Yes, you absolutely can, especially in an old diesel engine, they can run on all kinds of oil. But the engine might not fare well, depending on the properties of the oil, and the exhaust might contain "interesting" stuff like dioxins, depending on what was in the mystery plastic to begin with.
I would say if this could be done by some utility company, that company could have diesel engines to generate power from that oil which could have filters and all that stuff.
I assume it still could be profitable because people who want to get rid of plastic waste would still have to pay. Getting excess power from grid is also something one would get paid for. Then turning on generators when grid needs power to get paid when there is a power shortage.
But as I write this out I imagine that it would require massive amounts of investments for setting up such operation and getting all kind of permits or environmental studies and god knows what. Let alone getting deals with electric companies - so I think that would be something that some electric company would have to set up. They would most likely have most know-how for such setup.
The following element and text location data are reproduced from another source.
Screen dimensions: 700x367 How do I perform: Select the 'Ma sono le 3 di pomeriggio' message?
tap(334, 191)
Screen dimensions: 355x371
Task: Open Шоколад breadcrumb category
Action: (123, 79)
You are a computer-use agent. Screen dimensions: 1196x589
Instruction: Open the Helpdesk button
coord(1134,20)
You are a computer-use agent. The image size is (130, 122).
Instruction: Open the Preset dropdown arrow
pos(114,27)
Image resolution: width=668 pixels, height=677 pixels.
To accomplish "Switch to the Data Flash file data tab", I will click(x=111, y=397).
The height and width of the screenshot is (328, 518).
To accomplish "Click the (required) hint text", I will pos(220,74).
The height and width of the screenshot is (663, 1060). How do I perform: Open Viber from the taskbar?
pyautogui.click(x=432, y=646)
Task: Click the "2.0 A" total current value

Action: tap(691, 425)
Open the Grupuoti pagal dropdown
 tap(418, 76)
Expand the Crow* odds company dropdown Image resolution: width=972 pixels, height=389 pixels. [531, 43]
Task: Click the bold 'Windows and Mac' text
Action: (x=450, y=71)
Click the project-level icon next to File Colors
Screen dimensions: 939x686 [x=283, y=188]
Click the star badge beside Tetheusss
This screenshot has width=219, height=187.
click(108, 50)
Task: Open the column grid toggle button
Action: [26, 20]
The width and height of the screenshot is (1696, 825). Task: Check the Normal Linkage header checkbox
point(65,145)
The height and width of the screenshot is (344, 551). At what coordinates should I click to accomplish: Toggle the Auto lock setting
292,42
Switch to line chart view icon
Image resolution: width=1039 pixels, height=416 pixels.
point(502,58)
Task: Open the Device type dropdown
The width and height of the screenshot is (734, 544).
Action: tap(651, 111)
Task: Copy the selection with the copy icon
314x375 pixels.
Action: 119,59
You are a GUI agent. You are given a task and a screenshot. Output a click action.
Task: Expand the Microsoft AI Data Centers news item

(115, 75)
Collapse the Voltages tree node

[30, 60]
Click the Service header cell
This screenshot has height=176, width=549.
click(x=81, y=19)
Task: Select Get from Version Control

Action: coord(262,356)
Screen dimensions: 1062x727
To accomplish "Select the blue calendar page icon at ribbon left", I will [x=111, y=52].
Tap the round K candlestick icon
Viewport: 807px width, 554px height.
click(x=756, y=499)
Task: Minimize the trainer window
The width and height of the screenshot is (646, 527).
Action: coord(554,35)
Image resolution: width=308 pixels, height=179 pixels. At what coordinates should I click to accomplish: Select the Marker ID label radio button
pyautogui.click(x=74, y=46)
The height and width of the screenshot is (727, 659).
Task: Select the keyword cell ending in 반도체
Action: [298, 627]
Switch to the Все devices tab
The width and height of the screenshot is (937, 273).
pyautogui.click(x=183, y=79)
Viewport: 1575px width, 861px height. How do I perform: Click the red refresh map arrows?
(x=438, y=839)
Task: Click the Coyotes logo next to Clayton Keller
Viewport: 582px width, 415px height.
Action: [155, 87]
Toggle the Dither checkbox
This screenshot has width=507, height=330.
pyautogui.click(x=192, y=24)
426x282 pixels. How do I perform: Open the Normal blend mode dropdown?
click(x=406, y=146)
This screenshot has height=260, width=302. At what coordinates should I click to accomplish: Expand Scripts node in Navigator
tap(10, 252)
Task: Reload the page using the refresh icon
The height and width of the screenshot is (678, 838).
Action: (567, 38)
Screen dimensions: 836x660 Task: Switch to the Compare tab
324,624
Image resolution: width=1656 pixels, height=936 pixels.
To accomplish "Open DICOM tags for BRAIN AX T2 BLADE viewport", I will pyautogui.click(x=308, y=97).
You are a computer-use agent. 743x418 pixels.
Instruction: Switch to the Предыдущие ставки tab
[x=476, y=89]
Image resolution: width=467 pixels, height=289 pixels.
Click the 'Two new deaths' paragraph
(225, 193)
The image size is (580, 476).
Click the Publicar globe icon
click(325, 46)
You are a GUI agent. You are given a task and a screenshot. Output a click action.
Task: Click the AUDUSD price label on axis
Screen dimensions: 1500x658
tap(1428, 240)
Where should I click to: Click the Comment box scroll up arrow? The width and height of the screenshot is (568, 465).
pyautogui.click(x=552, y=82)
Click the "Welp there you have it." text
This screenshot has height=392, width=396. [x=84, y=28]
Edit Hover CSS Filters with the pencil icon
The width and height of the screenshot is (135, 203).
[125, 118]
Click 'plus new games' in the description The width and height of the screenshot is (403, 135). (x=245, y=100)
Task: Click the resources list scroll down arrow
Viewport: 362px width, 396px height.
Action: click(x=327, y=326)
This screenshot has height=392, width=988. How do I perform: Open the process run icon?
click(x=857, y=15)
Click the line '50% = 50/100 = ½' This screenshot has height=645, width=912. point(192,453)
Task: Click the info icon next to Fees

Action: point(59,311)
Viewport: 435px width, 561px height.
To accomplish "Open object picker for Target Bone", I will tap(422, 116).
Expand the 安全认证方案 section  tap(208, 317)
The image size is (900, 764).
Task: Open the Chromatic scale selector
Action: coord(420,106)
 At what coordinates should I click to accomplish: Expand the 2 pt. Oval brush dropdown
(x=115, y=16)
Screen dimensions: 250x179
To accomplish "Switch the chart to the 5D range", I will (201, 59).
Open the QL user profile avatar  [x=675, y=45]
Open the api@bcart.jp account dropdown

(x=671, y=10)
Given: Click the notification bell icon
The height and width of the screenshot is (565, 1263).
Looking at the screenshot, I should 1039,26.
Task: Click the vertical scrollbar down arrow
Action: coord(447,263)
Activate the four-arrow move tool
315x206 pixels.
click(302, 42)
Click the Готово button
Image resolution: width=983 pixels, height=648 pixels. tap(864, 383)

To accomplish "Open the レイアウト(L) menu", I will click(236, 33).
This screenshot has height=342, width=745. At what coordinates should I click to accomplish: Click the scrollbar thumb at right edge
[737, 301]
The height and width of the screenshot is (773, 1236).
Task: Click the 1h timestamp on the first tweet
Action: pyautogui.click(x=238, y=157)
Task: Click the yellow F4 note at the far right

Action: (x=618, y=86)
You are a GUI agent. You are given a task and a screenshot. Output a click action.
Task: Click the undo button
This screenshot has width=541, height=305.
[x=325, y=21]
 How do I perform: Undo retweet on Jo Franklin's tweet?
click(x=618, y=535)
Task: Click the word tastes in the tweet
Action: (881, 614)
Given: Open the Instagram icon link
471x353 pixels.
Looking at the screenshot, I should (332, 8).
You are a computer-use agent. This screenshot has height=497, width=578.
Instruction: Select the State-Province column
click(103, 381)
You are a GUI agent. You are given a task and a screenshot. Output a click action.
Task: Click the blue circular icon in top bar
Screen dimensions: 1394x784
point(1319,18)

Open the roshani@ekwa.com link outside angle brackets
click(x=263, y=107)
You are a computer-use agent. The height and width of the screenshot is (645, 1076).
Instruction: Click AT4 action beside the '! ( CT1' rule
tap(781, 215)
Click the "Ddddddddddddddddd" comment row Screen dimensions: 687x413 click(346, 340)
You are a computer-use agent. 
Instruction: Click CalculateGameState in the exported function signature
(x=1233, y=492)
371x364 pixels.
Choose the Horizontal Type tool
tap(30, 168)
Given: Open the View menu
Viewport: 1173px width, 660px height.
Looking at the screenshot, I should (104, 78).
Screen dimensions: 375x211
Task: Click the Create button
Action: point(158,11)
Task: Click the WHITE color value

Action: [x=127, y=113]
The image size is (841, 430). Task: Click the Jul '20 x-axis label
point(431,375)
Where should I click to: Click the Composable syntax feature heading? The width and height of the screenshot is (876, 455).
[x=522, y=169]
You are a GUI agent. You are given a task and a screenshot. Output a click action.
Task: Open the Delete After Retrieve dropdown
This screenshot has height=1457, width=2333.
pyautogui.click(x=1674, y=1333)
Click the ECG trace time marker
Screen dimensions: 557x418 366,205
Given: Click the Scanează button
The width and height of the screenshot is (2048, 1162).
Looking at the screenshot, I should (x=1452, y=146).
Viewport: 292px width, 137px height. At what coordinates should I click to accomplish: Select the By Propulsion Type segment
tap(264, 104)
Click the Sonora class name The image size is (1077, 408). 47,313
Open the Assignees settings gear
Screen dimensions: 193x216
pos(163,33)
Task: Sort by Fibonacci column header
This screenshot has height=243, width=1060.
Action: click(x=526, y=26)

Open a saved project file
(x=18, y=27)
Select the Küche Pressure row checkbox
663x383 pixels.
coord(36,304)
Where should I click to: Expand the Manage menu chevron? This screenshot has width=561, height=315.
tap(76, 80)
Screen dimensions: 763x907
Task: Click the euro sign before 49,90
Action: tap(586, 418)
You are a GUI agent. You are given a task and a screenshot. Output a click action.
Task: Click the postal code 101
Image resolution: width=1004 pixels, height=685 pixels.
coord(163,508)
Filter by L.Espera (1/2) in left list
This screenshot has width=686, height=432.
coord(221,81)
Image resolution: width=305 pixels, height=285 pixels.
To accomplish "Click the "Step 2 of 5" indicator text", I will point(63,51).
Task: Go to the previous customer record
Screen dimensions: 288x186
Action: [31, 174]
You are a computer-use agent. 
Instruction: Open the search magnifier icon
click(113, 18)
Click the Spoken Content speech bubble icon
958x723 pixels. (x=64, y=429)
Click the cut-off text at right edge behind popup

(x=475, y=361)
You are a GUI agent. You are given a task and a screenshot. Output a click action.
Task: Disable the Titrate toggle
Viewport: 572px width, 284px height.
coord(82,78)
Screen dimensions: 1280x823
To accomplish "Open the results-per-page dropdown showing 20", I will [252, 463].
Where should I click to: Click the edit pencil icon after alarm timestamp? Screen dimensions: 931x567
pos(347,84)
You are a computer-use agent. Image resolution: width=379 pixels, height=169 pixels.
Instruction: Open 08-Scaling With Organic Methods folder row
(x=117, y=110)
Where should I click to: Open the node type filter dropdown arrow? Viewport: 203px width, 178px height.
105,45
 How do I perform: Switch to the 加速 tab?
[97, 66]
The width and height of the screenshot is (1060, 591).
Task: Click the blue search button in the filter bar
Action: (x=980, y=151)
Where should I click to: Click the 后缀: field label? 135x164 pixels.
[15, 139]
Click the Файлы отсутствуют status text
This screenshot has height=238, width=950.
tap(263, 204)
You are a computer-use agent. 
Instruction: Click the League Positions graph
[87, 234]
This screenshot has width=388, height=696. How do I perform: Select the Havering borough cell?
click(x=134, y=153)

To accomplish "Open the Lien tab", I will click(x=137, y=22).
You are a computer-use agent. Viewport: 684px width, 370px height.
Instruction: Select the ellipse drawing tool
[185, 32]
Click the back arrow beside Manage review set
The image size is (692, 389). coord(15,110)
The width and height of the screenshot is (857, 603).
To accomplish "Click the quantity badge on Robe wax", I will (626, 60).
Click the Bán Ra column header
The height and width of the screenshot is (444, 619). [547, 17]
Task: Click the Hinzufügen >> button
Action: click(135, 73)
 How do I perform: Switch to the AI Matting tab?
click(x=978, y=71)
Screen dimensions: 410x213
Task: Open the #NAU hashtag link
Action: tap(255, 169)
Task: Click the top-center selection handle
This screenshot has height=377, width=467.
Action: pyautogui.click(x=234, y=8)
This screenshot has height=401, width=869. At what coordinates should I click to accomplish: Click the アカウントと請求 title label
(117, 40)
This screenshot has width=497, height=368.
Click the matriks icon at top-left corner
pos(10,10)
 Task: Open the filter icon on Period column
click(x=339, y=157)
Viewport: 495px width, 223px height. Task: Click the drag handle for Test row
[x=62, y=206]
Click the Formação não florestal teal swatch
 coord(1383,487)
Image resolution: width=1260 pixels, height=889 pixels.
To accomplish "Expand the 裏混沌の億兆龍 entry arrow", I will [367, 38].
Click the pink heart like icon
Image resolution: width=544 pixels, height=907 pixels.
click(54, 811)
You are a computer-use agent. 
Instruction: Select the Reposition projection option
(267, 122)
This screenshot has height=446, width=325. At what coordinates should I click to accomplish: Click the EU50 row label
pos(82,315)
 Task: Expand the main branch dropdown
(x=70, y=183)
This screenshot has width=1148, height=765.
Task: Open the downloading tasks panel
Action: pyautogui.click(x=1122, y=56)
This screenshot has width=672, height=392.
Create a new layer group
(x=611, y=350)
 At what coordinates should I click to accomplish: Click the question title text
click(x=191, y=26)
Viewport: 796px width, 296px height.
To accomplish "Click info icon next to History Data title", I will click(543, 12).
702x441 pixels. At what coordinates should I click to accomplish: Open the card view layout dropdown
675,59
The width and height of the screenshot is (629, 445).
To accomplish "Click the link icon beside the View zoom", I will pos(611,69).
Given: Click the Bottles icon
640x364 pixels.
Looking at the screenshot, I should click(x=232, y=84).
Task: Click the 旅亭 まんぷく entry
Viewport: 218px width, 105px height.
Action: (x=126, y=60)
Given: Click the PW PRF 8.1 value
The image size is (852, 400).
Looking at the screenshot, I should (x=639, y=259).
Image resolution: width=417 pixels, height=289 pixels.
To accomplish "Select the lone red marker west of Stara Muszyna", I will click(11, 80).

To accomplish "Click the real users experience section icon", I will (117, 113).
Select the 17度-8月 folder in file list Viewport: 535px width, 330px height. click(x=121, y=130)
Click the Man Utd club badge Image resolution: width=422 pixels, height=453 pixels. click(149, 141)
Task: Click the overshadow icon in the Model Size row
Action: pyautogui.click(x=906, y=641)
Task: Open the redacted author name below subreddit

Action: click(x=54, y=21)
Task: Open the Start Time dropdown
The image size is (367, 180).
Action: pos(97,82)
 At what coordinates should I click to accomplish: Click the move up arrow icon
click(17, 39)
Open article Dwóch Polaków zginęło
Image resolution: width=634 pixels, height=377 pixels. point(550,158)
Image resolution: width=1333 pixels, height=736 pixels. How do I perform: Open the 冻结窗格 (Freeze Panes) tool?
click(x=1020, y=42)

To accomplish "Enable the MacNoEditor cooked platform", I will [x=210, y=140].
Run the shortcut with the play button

Meanwhile, the power company in this city burns plastic (and all kinds of waste) in their co-generation plant and gets electricity and residential heating.
There's an argument to be made here for refurbing the best of the container ship engines after the ship hulls reach end of life.
The higher end engines are three storey high multistaged diesel engines with filters, scrubbers and some of the highest bunker oil -> power efficiencies on the planet.
They're ideal for generating baseload power and worth the rejuvenation effort.
Most (80% was the number I saw) large bunker-oil engines with scrubbers installed simply dump the removed sulphides into the sea as wastewater instead of venting it into the atmosphere. Not to mention the colossal amounts of carbon-related pollutants.
Solvable problems via a retrofit to be sure, but overall I'd rather than the HFO's are simply not burned at all.